If you’ve been around racing long enough, you’ve seen all of these terrible wiring jobs sideline people at some point or another. Many “tuner” cars involve a hack job of piggyback controllers, terrible splices, and just all-around bad practices when it comes to wiring. While the last few years have seen movement towards complete plug-and-play replacement systems, in many cases making upgrades easier (look no further than replacement units from companies like AEM and others), factory wiring was never designed with the race track in mind. I’ve even seen people spend countless hours chasing gremlins in stock-ish cars with factory wiring harnesses, especially on older vehicles.
It belonged to my friend and former race team owner, Sae Kang, who passed away. No disrespect to the deceased, but the car had been a long-term project that did not receive the highest quality wiring modifications, and had many of the classical bad practices were employed. To make things worse, since I was not the original builder, and the car came with no documentation, everything was a black box.
As one interesting example, while the car had an aftermarket ECU with its own harness, much of the factory wiring system was still in place, including the factory ECU. I accidentally found out one day that even the factory Lexus alarm was still present and functional! The car had strange behaviors. You couldn’t remove the ABS fuse and keep the car running, but the factory wiring diagram indicates no connection between these systems. When it came time to put in the fuel cell, which would require some minimal wiring, I decided that I was going all-in. The car would be completely gutted of all its factory wiring. All doohickeys, doodads, whatchamacallits, whosamadingers, and whatsits would be removed. The only things that would go back in would be things I knew about and planned for. The only wiring that would be kept was the Haltech Platinum Sport 2000 plug-and-play harness for the 2JZ engine.

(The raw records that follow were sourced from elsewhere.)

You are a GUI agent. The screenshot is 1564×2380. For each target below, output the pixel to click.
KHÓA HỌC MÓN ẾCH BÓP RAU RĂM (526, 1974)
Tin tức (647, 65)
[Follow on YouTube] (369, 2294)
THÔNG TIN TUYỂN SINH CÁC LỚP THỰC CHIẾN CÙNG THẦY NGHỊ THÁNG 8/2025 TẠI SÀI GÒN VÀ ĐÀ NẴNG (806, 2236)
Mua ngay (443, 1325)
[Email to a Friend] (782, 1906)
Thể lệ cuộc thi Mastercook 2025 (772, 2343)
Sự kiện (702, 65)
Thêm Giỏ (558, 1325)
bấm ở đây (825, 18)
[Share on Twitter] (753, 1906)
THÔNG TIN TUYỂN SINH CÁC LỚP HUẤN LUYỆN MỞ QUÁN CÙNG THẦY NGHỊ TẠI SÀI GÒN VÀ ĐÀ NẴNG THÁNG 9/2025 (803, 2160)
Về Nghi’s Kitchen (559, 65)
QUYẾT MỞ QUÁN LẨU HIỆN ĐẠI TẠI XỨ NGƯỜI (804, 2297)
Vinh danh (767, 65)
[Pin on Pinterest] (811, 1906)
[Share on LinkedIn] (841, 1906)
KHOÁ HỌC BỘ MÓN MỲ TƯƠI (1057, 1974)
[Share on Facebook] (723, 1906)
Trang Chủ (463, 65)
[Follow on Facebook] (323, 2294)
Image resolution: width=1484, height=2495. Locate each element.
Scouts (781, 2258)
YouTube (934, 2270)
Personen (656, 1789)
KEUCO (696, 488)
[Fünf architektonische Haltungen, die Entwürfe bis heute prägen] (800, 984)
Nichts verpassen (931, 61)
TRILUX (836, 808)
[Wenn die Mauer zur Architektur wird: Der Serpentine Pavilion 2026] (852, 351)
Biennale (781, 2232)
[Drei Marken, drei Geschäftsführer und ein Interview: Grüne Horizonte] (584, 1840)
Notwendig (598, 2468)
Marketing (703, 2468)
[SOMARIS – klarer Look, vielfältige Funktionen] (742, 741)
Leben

In the lessons learned department, when you get a new project car that used to be someone else’s project car, you’ve already made a mistake. More seriously though, if the car isn’t extremely well documented, take it completely apart and start over.
It’s worth the investment in time, as it will save you a lot of time and money in the long run. I tried, in vain, a few times to pick up where things had left off. This time, I would not make that mistake. Unfortunately, I had to deal with my prior mistakes.
And behind the dashboard support.
Which was now welded into the cage.
Some creative work with a sawzall got the blower assembly out. Here, my buddy John who used to live down the street is helping me pull out stuff. He owns some very nice Celica-Supras, if you’re wondering.